■ TASK TO CARRY OUT ■
Your answer should be every line with the word "hamburger", copied from the data below.

■ Stored data ■
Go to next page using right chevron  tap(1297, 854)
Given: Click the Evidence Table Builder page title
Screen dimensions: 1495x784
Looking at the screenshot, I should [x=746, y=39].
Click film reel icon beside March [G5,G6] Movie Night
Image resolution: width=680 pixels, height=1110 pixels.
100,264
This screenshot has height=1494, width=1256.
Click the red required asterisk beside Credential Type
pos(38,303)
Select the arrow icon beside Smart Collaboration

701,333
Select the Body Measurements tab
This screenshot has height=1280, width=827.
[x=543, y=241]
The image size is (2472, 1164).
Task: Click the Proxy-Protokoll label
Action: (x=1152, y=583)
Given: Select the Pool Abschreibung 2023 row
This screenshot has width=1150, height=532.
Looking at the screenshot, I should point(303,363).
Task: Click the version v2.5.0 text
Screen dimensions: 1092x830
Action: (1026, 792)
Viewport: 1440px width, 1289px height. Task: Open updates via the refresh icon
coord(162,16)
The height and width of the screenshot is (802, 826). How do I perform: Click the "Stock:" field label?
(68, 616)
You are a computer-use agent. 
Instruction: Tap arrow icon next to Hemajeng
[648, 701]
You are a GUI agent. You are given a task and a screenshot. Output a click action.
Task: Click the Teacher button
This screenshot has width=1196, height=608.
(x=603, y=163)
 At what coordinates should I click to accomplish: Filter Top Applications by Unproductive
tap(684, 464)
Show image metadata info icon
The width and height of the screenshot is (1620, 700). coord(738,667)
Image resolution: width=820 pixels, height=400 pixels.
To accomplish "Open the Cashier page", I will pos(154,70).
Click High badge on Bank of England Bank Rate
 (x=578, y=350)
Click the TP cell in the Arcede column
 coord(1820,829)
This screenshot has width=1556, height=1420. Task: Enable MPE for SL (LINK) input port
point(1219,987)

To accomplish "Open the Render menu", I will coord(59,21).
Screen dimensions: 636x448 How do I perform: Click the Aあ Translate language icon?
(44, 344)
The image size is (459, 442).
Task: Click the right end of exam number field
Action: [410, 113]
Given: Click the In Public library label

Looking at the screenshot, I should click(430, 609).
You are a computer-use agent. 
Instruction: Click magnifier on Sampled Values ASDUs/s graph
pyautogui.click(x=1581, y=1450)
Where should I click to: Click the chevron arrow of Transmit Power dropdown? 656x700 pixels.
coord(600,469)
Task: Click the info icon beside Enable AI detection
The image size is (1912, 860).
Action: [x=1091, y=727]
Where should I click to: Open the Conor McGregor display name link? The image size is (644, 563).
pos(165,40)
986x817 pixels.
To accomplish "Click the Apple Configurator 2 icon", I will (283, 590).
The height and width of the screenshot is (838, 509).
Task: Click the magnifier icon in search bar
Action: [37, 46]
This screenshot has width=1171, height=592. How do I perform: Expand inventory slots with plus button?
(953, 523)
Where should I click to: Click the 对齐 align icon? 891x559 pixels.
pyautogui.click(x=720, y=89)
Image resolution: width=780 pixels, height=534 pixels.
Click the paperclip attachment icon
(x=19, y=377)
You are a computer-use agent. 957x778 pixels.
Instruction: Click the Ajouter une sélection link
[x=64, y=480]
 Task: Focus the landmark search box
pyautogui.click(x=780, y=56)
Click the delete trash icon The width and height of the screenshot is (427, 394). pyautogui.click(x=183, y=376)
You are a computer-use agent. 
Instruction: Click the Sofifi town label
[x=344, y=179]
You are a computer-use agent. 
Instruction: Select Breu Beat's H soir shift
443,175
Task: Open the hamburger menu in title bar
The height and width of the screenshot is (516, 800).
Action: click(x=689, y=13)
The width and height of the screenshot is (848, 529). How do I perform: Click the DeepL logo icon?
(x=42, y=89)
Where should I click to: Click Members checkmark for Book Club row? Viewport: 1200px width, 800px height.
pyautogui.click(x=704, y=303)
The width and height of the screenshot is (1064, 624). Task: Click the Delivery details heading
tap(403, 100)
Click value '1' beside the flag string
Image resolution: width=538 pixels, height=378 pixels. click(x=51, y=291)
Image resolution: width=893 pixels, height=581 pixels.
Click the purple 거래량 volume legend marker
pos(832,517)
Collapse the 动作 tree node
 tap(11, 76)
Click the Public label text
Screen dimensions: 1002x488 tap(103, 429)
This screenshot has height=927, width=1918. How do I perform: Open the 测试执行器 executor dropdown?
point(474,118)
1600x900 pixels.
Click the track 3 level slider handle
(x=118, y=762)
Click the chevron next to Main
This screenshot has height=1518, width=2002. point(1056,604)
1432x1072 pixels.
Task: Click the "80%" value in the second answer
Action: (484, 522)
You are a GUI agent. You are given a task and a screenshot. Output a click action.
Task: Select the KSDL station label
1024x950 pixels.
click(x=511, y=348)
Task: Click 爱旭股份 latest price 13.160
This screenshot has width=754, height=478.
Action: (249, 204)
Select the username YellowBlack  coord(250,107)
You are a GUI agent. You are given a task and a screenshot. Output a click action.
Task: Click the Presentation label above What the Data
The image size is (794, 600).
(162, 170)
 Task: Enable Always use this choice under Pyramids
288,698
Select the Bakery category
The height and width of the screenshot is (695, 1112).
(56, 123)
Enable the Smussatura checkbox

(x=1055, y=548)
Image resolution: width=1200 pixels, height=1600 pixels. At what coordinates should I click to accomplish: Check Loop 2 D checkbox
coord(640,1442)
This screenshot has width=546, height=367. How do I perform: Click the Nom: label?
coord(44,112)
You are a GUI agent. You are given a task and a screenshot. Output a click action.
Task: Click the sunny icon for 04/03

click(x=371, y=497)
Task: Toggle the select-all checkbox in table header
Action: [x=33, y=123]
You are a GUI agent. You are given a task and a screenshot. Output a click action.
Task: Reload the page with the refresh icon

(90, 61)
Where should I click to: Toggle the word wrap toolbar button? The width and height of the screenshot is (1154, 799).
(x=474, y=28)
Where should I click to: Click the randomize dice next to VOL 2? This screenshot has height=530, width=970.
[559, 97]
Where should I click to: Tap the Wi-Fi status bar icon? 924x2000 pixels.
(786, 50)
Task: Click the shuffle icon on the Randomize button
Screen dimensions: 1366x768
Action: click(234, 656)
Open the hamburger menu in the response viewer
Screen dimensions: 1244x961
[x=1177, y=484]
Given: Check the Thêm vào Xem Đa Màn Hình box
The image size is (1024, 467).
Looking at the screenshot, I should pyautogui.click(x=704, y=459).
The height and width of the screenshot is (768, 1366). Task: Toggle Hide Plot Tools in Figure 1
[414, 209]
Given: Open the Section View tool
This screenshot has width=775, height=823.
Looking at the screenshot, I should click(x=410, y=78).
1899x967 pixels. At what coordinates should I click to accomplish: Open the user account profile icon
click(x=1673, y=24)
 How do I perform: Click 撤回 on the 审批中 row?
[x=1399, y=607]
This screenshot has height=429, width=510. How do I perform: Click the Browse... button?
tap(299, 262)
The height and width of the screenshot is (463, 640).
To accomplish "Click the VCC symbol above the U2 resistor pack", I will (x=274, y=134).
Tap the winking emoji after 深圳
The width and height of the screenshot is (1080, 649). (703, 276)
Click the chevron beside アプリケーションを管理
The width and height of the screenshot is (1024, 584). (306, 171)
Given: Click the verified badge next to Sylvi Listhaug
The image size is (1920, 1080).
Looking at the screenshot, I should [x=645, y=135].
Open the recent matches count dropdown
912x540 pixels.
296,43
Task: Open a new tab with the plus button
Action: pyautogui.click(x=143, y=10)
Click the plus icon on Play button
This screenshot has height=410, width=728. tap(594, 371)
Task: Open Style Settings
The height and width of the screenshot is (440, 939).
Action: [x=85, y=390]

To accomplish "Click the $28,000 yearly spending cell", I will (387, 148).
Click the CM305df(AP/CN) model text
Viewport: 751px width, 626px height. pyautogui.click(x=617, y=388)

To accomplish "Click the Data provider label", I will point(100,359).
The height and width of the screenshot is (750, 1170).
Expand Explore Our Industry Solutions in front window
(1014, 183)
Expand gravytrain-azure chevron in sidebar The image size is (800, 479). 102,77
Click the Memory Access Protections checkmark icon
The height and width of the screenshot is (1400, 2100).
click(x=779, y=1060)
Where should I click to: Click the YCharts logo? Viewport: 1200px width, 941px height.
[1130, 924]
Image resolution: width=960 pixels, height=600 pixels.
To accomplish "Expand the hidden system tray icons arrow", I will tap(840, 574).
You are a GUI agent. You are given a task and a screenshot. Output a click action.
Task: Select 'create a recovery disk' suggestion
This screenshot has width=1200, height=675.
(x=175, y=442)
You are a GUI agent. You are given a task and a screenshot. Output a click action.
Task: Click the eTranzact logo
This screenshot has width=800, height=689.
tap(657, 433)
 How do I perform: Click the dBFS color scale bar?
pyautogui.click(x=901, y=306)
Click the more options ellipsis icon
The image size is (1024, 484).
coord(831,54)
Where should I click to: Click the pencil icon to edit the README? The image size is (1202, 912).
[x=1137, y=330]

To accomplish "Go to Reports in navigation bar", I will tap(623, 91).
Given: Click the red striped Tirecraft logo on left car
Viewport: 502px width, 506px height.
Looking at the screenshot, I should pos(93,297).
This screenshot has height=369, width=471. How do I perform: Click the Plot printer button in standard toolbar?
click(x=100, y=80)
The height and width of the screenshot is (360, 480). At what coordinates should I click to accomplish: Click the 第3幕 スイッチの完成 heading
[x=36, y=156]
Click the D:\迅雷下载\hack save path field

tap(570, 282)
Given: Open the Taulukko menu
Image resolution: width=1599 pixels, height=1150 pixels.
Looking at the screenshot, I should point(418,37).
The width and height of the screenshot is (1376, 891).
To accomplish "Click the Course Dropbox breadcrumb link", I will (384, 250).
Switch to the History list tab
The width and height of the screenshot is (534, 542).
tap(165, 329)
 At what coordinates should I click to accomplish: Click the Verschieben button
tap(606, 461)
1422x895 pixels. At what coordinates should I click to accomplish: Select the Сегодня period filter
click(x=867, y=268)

■ EXERCISE RESULT ■
Task: Open the hamburger menu in title bar
Open the hamburger menu in the response viewer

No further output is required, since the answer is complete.